Why are only 29% of NYTimes.com front page authors women?

In December I picked a moment to audit the gender composition of authors at the New York Times and Washington Post websites. Not many were women. Here’s a follow-up with more data.

For some context, according to the American Community Survey (IPUMS data extraction tool), there were about 55,000 “News Analysts, Reporters and Correspondents” working full-time, year-round in 2012. Of those, 41% were women. This pool of news writers is small compared with the number FTYR workers who report their college major was in journalism: about 315,000, of whom 53% are women. Lots of journalism majors work in other careers; lots of news writers weren’t journalism majors.

So, how will the premier newspaper in the country compare?


I stuck with NYTimes.com, and checked the gender composition of the bylines that appeared on the front page of the website just about every day between January 8 (the first day of their website redesign) and February 9, for 26 observations over 32 days. I checked whenever I thought of it, aiming for once a day and never more than once per calendar day. I excluded those in the “most-emailed” or “recommended for you” lists. I included Op-Eds and Opinion columnists if they were named (e.g., “Friedman: Israel’s Big Question”) but not if they weren’t (e.g., “Op-Ed Contributor: Czar Vladimir’s Illusions”). On average there were 16 bylines on the front page.

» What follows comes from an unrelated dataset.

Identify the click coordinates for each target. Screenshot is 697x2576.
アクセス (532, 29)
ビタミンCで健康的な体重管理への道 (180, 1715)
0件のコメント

Someone — looking at you, Neal Caren — could scrape the site for all bylines, but in the absence of that I figured a simple rule was best. To check the gender of authors, I used my personal knowledge of common names, and when I wasn’t sure Googled the author’s photo and eyeballed it (all the authors I checked had a photo easily accessible). Overall, I counted 421 named authors (including duplicates, as when the same story was on the front page twice or the same author wrote again on a different day).


Twenty-nine percent of the named authors were women (124 / 421). Women outnumbered men once (8-to-6), on February 8 at 2:35 AM. At the most extreme, men outnumbered women 18-to-1, at 8:12 AM on January 14.

Here are the details:

nytimes percent female authors.xlsx


The New York Times is just one newspaper, and one employer, but it matters a lot, and the gender composition of the writers featured there is important. According to Alexa, NYTimes.com is the 34th most popular website in the U.S., and the 119th most popular in the world — and the most popular website of a printed newspaper in the U.S. In the JSTOR database of academic scholarship, “New York Times” appeared in 117,683 items in January 2014, 3.7-times more frequently than the next most-common newspaper, the Washington Post.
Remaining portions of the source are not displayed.